#### [Pixel coordinate grounding data]
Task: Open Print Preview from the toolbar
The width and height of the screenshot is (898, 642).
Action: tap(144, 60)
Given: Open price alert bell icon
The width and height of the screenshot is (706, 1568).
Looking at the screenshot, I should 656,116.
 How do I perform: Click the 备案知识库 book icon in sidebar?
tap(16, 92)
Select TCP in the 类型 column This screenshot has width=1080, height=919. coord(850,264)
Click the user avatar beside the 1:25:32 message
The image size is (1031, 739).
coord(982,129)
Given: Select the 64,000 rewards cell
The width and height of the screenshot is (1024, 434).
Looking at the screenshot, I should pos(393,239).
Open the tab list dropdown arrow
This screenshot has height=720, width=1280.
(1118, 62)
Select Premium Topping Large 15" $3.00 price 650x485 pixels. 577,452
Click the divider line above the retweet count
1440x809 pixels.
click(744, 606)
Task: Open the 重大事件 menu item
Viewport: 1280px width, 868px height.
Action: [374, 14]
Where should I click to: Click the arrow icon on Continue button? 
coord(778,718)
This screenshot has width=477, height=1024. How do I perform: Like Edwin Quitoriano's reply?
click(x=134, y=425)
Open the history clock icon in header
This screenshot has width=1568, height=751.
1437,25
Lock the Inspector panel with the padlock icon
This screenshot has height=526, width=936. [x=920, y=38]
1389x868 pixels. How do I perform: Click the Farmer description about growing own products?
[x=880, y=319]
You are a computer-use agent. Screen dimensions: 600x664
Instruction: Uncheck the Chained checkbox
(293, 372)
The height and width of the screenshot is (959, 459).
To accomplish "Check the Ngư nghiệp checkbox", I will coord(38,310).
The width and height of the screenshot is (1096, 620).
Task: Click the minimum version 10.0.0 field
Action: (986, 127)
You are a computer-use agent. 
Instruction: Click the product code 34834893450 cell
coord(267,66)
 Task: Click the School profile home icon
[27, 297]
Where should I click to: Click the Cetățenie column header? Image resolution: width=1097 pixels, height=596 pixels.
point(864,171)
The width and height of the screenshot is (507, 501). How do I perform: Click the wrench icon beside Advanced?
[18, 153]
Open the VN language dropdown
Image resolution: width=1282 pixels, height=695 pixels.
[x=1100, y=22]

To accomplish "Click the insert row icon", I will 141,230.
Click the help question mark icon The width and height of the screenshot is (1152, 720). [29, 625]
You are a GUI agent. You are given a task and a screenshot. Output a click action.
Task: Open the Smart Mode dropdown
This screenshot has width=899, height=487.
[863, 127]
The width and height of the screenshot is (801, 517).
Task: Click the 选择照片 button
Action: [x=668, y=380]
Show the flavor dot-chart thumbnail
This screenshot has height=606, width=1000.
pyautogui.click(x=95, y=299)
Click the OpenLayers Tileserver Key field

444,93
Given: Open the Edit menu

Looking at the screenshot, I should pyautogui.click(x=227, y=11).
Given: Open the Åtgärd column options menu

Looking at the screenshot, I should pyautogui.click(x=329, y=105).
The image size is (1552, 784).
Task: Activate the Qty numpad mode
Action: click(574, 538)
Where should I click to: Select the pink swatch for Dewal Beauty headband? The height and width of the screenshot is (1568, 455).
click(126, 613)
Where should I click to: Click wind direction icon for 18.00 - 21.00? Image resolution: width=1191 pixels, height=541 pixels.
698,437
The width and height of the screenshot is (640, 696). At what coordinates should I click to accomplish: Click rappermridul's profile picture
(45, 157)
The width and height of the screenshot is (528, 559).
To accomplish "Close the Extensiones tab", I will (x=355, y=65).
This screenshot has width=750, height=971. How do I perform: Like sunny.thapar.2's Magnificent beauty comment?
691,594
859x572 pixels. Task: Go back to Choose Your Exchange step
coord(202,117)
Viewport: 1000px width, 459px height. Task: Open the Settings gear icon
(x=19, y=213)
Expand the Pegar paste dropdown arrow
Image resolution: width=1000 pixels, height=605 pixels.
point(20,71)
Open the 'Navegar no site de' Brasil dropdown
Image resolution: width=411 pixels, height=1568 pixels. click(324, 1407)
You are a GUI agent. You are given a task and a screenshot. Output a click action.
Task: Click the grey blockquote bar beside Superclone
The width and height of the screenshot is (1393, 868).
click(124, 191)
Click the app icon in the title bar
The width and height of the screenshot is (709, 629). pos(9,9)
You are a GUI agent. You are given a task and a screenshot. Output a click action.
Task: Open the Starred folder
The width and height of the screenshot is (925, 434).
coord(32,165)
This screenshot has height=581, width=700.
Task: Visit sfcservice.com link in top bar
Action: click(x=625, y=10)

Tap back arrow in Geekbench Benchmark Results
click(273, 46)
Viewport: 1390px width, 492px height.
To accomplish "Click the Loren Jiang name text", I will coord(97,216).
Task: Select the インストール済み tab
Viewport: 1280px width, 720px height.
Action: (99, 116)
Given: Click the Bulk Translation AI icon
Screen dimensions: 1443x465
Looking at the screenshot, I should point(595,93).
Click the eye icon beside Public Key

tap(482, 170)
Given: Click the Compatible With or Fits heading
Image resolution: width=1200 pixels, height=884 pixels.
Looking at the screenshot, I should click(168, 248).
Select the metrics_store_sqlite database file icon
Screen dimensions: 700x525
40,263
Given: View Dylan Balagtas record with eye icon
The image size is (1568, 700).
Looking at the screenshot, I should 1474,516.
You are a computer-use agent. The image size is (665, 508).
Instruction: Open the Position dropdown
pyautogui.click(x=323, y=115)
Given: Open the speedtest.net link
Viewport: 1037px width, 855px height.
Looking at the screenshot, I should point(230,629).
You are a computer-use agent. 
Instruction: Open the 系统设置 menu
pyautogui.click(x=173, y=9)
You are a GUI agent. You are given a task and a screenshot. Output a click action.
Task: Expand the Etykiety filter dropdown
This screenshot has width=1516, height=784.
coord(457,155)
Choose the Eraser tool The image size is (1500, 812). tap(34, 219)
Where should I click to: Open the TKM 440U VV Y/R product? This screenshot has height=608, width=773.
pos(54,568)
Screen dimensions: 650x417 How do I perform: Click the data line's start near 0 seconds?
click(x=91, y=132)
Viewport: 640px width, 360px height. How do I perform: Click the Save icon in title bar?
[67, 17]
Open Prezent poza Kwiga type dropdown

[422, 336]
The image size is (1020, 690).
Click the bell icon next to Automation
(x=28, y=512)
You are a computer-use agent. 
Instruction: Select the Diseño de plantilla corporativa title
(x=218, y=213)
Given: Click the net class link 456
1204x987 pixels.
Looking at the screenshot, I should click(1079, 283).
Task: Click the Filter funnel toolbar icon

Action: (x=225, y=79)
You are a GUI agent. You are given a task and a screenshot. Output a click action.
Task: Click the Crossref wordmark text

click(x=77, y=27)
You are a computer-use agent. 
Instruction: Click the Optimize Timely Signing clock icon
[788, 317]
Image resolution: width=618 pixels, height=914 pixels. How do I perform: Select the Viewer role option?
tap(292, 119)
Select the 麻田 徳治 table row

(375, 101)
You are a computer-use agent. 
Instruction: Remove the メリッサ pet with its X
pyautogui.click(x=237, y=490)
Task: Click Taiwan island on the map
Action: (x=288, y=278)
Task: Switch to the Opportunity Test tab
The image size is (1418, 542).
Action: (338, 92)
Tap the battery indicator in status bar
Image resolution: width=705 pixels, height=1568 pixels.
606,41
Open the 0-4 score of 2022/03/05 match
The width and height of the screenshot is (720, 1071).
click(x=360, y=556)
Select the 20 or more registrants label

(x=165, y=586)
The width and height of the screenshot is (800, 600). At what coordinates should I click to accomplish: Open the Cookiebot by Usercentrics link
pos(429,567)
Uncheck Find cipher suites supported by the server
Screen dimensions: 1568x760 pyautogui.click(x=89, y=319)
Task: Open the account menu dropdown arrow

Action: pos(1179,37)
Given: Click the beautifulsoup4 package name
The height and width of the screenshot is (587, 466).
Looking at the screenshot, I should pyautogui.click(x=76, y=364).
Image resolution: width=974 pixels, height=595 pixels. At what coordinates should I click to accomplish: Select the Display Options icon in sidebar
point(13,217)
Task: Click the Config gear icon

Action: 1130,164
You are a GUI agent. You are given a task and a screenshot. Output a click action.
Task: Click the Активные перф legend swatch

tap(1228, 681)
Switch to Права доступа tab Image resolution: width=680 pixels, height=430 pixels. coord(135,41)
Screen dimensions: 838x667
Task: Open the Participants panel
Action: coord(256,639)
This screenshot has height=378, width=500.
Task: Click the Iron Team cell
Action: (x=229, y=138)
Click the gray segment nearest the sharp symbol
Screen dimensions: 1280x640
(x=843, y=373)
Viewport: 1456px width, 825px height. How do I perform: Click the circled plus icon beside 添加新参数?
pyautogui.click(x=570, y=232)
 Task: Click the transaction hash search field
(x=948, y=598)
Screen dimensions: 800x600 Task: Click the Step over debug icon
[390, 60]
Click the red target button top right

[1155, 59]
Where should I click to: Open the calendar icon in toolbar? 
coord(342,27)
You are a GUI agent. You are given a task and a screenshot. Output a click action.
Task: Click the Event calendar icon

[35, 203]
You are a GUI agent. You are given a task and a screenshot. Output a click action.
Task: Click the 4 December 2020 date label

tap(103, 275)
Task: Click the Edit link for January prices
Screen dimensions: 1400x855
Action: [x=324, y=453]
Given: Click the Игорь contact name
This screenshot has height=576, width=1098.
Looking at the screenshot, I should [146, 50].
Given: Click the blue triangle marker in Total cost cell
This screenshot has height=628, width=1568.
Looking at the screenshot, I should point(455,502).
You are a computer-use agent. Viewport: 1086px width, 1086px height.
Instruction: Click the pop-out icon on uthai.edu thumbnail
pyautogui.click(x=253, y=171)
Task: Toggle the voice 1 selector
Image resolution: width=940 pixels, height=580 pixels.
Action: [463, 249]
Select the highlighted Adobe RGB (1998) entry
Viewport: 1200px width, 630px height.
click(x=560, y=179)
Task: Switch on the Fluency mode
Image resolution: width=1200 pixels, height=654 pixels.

#### [What is needed]
Only one stretch of the entries above is wanted: the lines from the one containing "Viewport: 1280px width, 720px height." through the one containing "Given: Click the Compatible". Please reproduce it exactly.

#### [Finished exercise]
Viewport: 1280px width, 720px height.
Action: (99, 116)
Given: Click the Bulk Translation AI icon
Screen dimensions: 1443x465
Looking at the screenshot, I should point(595,93).
Click the eye icon beside Public Key

tap(482, 170)
Given: Click the Compatible With or Fits heading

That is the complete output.